The Register: The troublesome economics of CPU-only AI

Source URL: https://www.theregister.com/2024/10/29/cpu_gen_ai_gpu/
Source: The Register
Title: The troublesome economics of CPU-only AI

Feedly Summary: At the end of the day, it all boils down to tokens per dollar
Analysis Today, most GenAI models are trained and run on GPUs or some other specialized accelerator, but that doesn’t mean they have to be. In fact, several chipmakers have suggested that CPUs are more than adequate for many enterprise AI use cases.…

AI Summary and Description: Yes

**Summary:** Google’s exploration of CPU-based inference for generative AI, specifically using its advanced matrix extensions in Intel’s Xeon processors, reveals the potential for acceptable performance levels in AI workloads. The study compares output latencies and throughput of various AI models, indicating a significant speed up with newer architectures. This raises cost implications and poses considerations about the use of CPUs versus GPUs in AI deployments.

**Detailed Description:**
This text discusses Google’s analysis of leveraging CPU-based architectures for large language model (LLM) workloads in generative AI. Specifically, it highlights the performance of Intel’s 4th-Gen Xeon processors with advanced matrix extensions (AMX) in running models like Llama 2.

– **Performance Metrics:**
– Google achieved a time per output token (TPOT) of 55 milliseconds for its 7 billion parameter Llama 2 model using a C3 VM environment.
– Throughput performance at a batch size of six for the 7B version was approximately 220 to 230 tokens per second.
– Fine-tuning times for a significantly smaller RoBERTa model were completed in under 25 minutes using the AMX technology.

– **Cost Considerations:**
– CPU-based instances are assessed to be costlier per token compared to utilizing GPUs, though initial perceptions about CPU costs might suggest otherwise.
– For the C3 instance, the cost per million tokens was calculated to be about $9, while with the GPU (Nvidia L40S), this cost dropped significantly to around $1.87 per million tokens.

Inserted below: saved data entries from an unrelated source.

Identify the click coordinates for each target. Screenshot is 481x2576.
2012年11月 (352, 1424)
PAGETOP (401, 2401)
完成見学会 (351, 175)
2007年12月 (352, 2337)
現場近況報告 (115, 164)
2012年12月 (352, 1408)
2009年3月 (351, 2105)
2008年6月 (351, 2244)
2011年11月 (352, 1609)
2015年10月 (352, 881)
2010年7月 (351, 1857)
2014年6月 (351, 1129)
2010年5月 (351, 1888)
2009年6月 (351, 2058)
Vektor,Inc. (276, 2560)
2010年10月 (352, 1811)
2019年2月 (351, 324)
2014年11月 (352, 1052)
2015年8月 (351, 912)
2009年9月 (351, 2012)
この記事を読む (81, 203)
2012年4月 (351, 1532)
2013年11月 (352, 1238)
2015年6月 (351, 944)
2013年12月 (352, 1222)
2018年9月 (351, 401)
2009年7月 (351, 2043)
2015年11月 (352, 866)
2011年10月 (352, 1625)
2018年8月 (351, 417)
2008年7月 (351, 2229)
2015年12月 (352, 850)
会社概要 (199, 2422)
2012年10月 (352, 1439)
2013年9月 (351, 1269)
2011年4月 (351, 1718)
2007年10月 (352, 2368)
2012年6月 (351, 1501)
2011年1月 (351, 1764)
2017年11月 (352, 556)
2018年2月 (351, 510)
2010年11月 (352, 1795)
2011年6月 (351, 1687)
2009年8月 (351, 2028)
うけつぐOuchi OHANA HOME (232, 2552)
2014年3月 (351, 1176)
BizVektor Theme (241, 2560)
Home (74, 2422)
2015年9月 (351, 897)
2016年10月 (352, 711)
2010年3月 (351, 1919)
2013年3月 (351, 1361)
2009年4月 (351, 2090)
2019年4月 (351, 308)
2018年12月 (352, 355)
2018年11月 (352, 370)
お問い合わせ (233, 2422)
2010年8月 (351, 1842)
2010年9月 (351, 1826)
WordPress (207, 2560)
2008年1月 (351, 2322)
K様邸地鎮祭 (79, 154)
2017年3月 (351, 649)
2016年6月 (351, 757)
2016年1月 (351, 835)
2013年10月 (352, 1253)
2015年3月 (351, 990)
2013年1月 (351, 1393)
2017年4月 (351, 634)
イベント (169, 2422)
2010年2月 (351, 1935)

– **Scalability and Use Cases:**
– The text conveys challenges with CPU scalability in extensive AI workloads, contrasting it with the superior capabilities of dedicated GPUs.
– It addresses the advantage of using serverless options that can dynamically allocate resources, paying only for actual usage—further benefiting organizations managing fluctuating workloads.

– **Strategic Implications:**
– While GPUs remain optimal for high-end AI tasks, the analysis discusses scenarios where CPUs can be effectively utilized, especially in environments with pre-existing hardware commitments.
– Situations where allocating underused CPU resources for AI tasks is practical demonstrate a cost-effective alternative to investing in costly GPU systems.

– **Broader Market Context:**
– The demand and price spikes for GPUs fuel considerations about the necessity of revamping existing infrastructure with CPU alternatives, as they can be operationally flexible and multifunctional beyond AI tasks.

Overall, the analysis holds significance for professionals in AI and cloud infrastructures by illustrating the evolving landscape of AI operational capabilities, cost models, and deployment strategies when balancing performance and fiscal responsibility.